- [Your instructions] Recast every line from the start of the rows through the line that holds "pos(312,72)", inclusive, as a Markdown table with the columns No. and Line. Skip blank lines and leave the pictures out.

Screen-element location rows
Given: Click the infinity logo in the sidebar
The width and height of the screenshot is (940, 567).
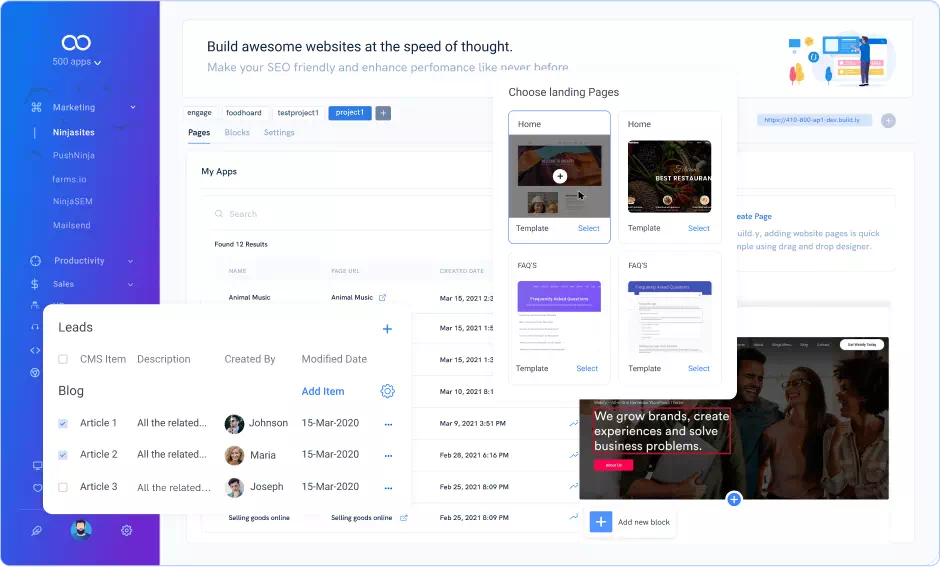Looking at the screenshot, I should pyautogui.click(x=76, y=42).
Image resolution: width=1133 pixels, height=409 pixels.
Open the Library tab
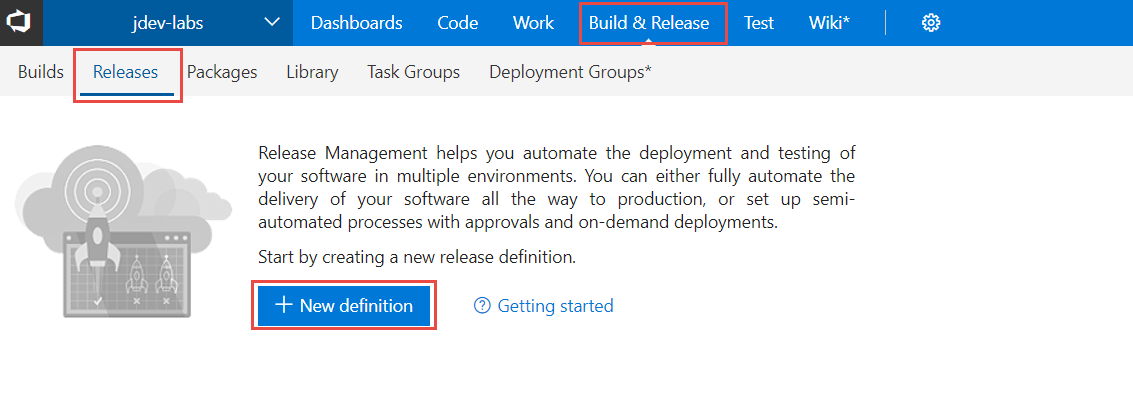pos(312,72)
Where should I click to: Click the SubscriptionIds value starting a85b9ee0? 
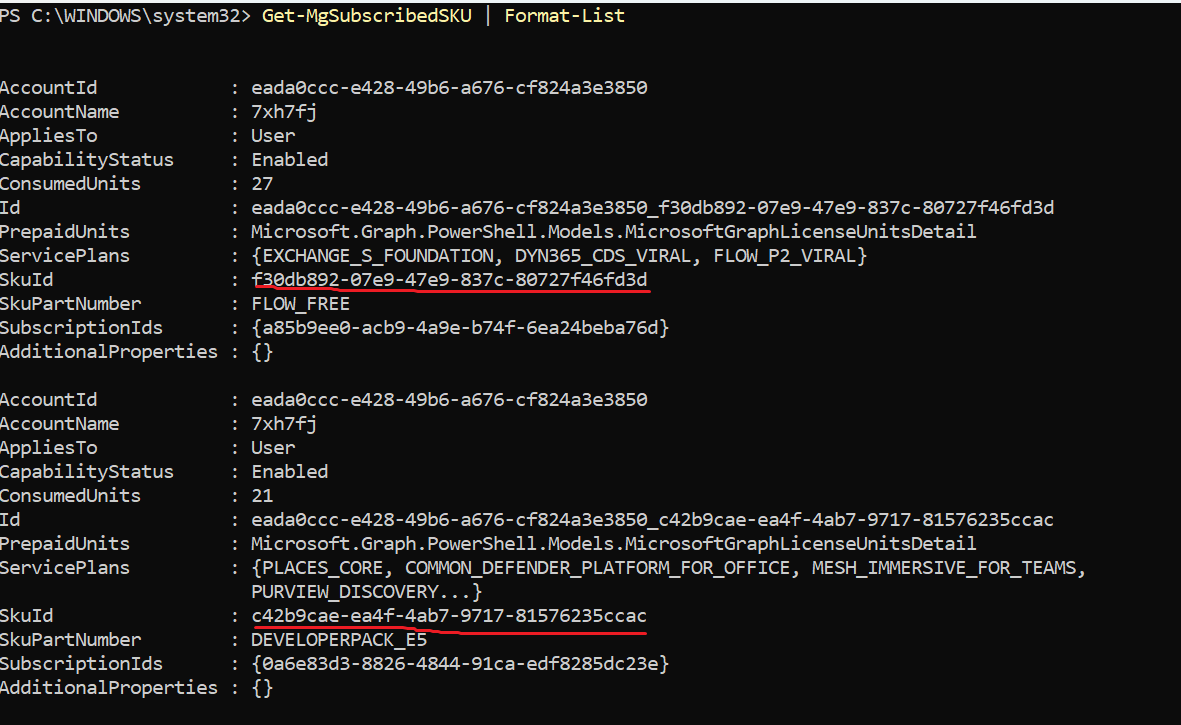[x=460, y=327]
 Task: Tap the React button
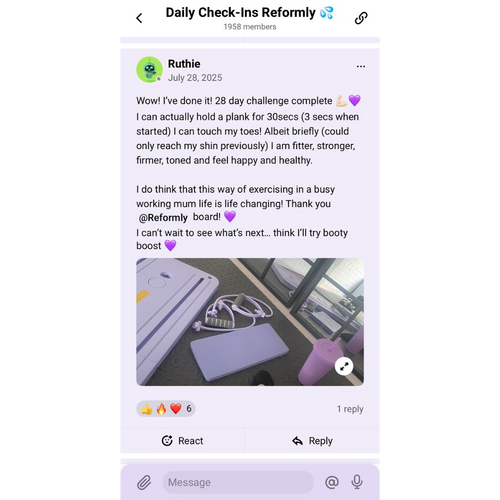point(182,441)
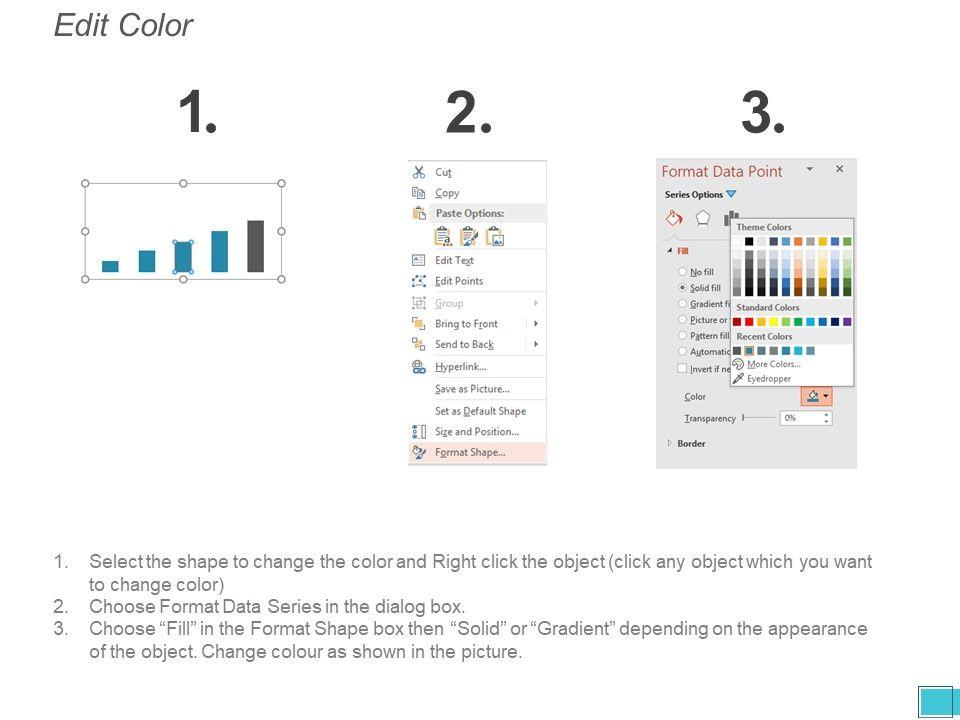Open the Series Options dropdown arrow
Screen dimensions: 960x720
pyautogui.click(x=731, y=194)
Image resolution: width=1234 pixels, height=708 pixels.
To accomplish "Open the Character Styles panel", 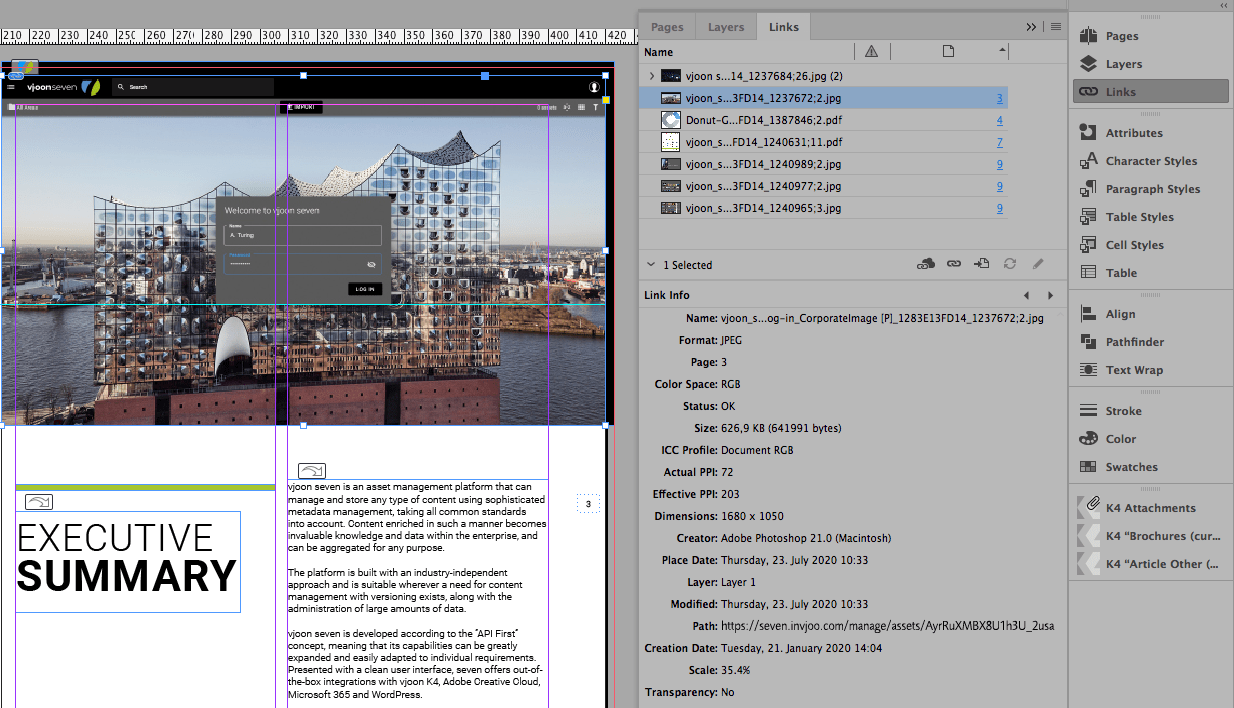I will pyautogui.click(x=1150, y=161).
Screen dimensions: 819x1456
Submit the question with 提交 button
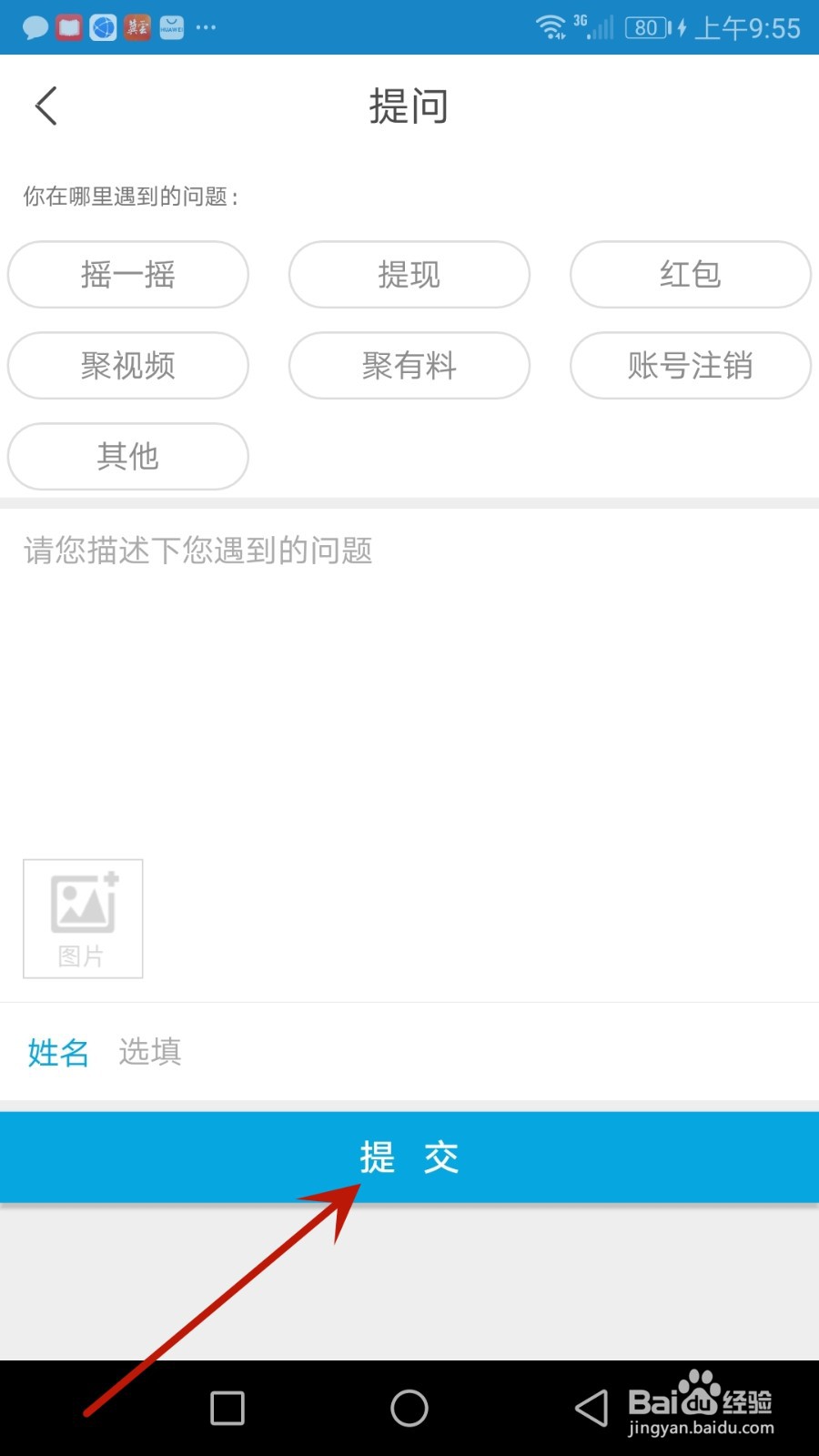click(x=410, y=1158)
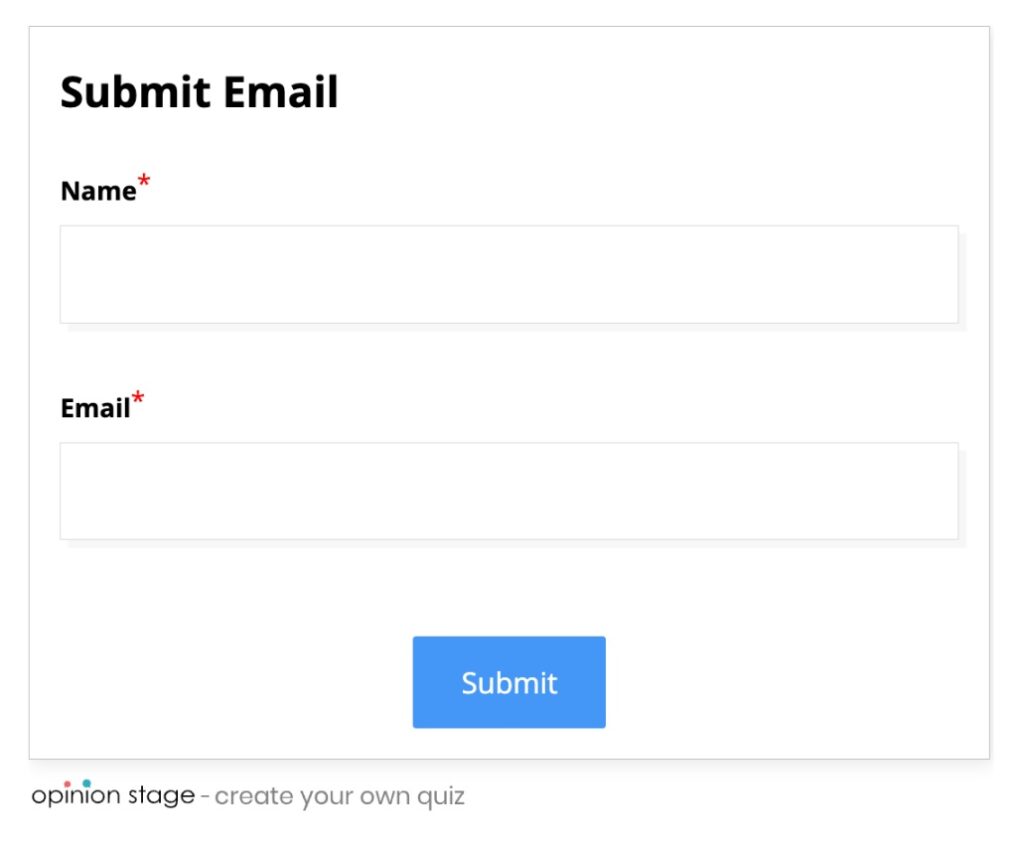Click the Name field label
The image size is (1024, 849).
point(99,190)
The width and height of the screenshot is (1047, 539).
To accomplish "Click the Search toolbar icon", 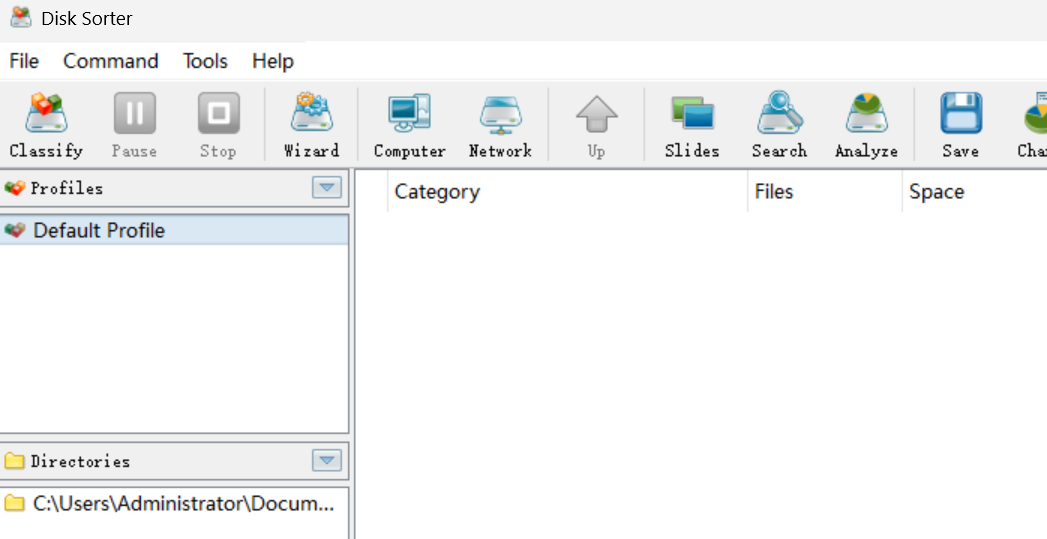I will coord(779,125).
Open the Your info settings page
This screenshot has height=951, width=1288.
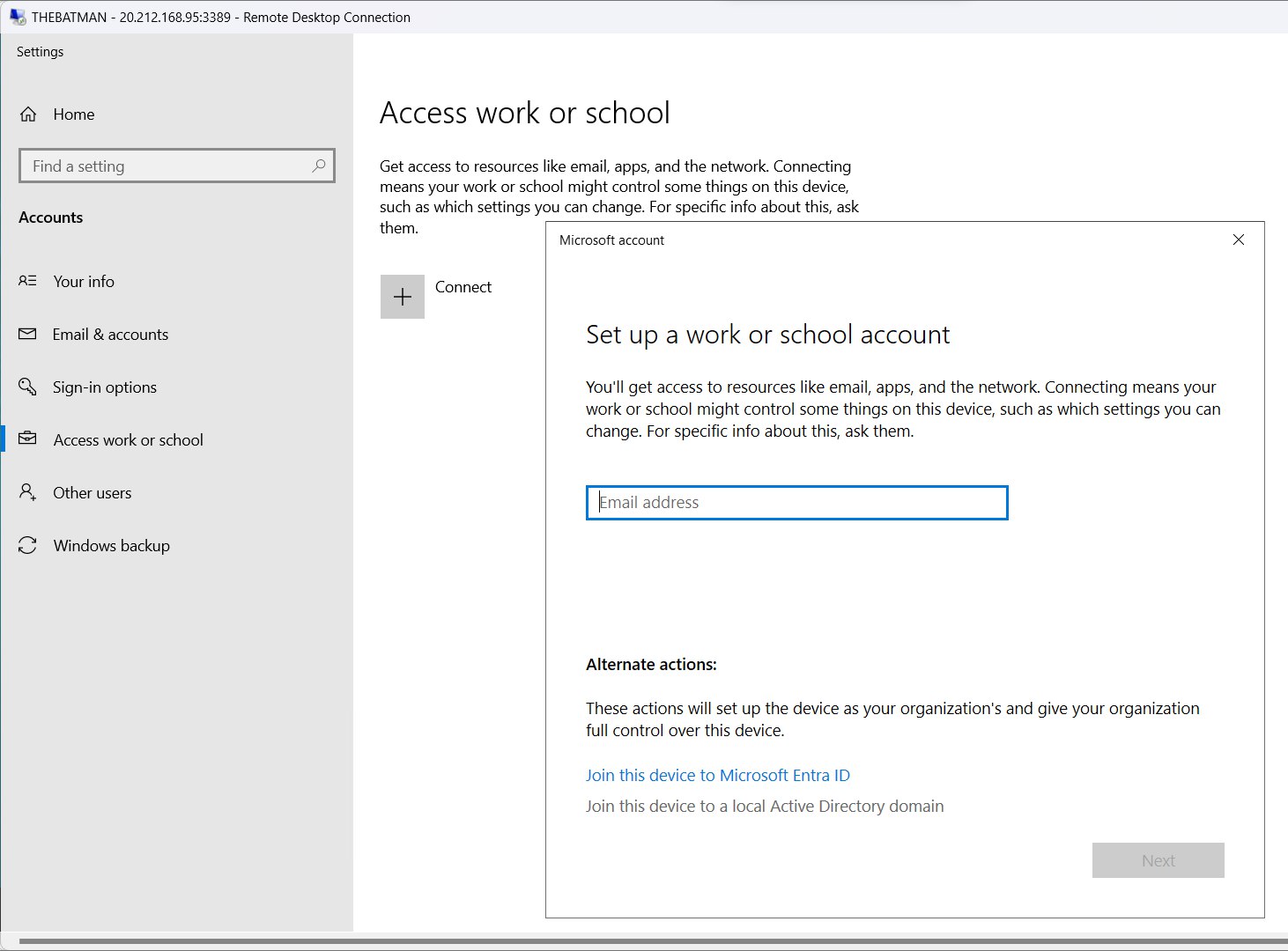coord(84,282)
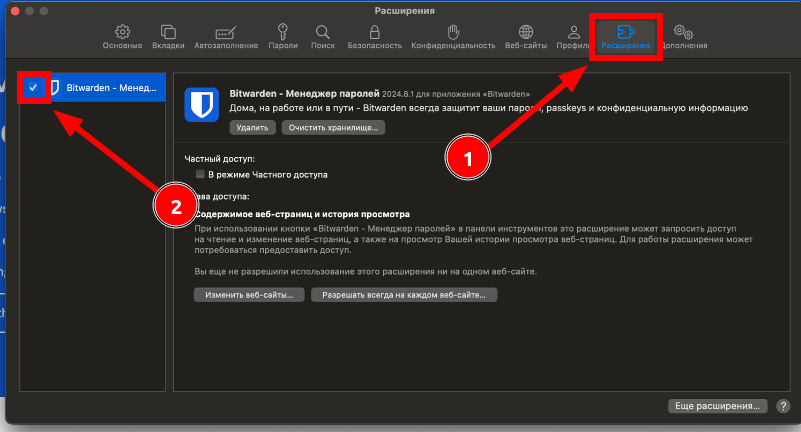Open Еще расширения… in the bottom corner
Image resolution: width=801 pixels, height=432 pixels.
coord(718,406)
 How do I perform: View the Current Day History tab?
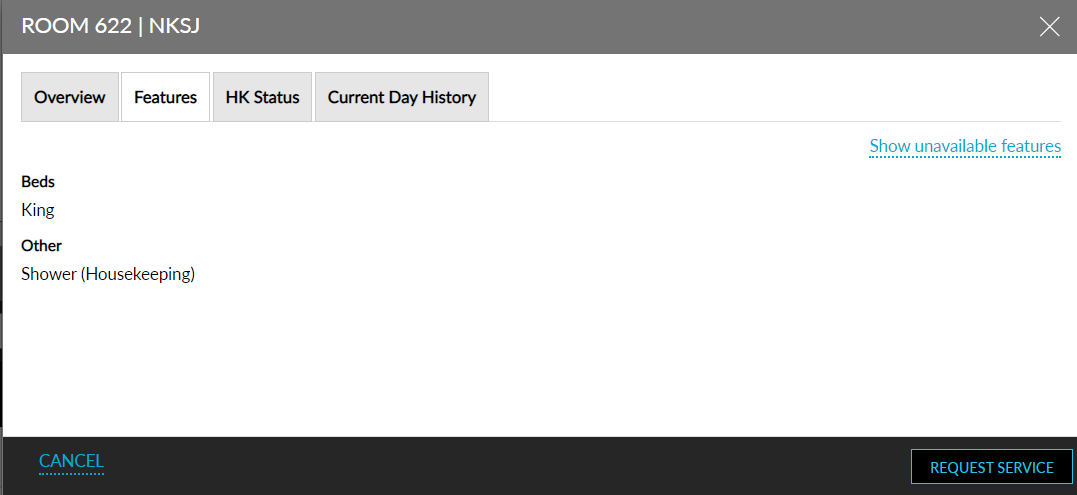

- [Result of this exercise]
| No. | Line |
|---|---|
| 1 | Given: Click the infinity logo in the sidebar |
| 2 | The width and height of the screenshot is (940, 567). |
| 3 | Looking at the screenshot, I should pyautogui.click(x=76, y=42). |
| 4 | Image resolution: width=1133 pixels, height=409 pixels. |
| 5 | Open the Library tab |
| 6 | pos(312,72) |